>>>>>
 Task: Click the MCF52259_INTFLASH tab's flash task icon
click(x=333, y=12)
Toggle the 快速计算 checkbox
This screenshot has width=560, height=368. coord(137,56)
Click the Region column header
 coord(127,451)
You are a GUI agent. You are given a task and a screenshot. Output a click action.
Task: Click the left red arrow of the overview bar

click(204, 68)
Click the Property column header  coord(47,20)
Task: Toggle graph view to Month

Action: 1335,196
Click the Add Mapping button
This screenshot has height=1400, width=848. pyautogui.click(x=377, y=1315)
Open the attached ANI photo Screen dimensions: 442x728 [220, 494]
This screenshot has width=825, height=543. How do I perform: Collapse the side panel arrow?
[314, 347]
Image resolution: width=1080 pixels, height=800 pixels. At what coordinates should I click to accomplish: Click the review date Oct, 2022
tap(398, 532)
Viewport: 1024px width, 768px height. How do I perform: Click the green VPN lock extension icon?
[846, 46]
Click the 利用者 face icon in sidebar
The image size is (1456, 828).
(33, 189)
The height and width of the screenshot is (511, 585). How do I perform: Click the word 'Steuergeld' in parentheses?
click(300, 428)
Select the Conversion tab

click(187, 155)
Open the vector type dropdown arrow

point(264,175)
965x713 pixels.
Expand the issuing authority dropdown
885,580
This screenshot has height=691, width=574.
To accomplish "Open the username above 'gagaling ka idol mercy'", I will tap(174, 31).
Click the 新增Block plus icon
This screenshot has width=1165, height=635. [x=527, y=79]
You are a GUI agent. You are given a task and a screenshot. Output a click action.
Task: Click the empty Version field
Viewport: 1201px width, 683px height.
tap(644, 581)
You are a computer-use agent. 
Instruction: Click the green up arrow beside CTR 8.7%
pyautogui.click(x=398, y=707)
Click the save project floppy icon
<<<<<
Every line above is to be transcribed exactly.

> [SOLUTION TO THE PROBLEM]
 Task: Click the MCF52259_INTFLASH tab's flash task icon
click(x=333, y=12)
Toggle the 快速计算 checkbox
This screenshot has width=560, height=368. coord(137,56)
Click the Region column header
 coord(127,451)
You are a GUI agent. You are given a task and a screenshot. Output a click action.
Task: Click the left red arrow of the overview bar

click(204, 68)
Click the Property column header  coord(47,20)
Task: Toggle graph view to Month

Action: 1335,196
Click the Add Mapping button
This screenshot has height=1400, width=848. pyautogui.click(x=377, y=1315)
Open the attached ANI photo Screen dimensions: 442x728 [220, 494]
This screenshot has width=825, height=543. How do I perform: Collapse the side panel arrow?
[314, 347]
Image resolution: width=1080 pixels, height=800 pixels. At what coordinates should I click to accomplish: Click the review date Oct, 2022
tap(398, 532)
Viewport: 1024px width, 768px height. How do I perform: Click the green VPN lock extension icon?
[846, 46]
Click the 利用者 face icon in sidebar
The image size is (1456, 828).
(33, 189)
The height and width of the screenshot is (511, 585). How do I perform: Click the word 'Steuergeld' in parentheses?
click(300, 428)
Select the Conversion tab

click(187, 155)
Open the vector type dropdown arrow

point(264,175)
965x713 pixels.
Expand the issuing authority dropdown
885,580
This screenshot has height=691, width=574.
To accomplish "Open the username above 'gagaling ka idol mercy'", I will tap(174, 31).
Click the 新增Block plus icon
This screenshot has width=1165, height=635. [x=527, y=79]
You are a GUI agent. You are given a task and a screenshot. Output a click action.
Task: Click the empty Version field
Viewport: 1201px width, 683px height.
tap(644, 581)
You are a computer-use agent. 
Instruction: Click the green up arrow beside CTR 8.7%
pyautogui.click(x=398, y=707)
Click the save project floppy icon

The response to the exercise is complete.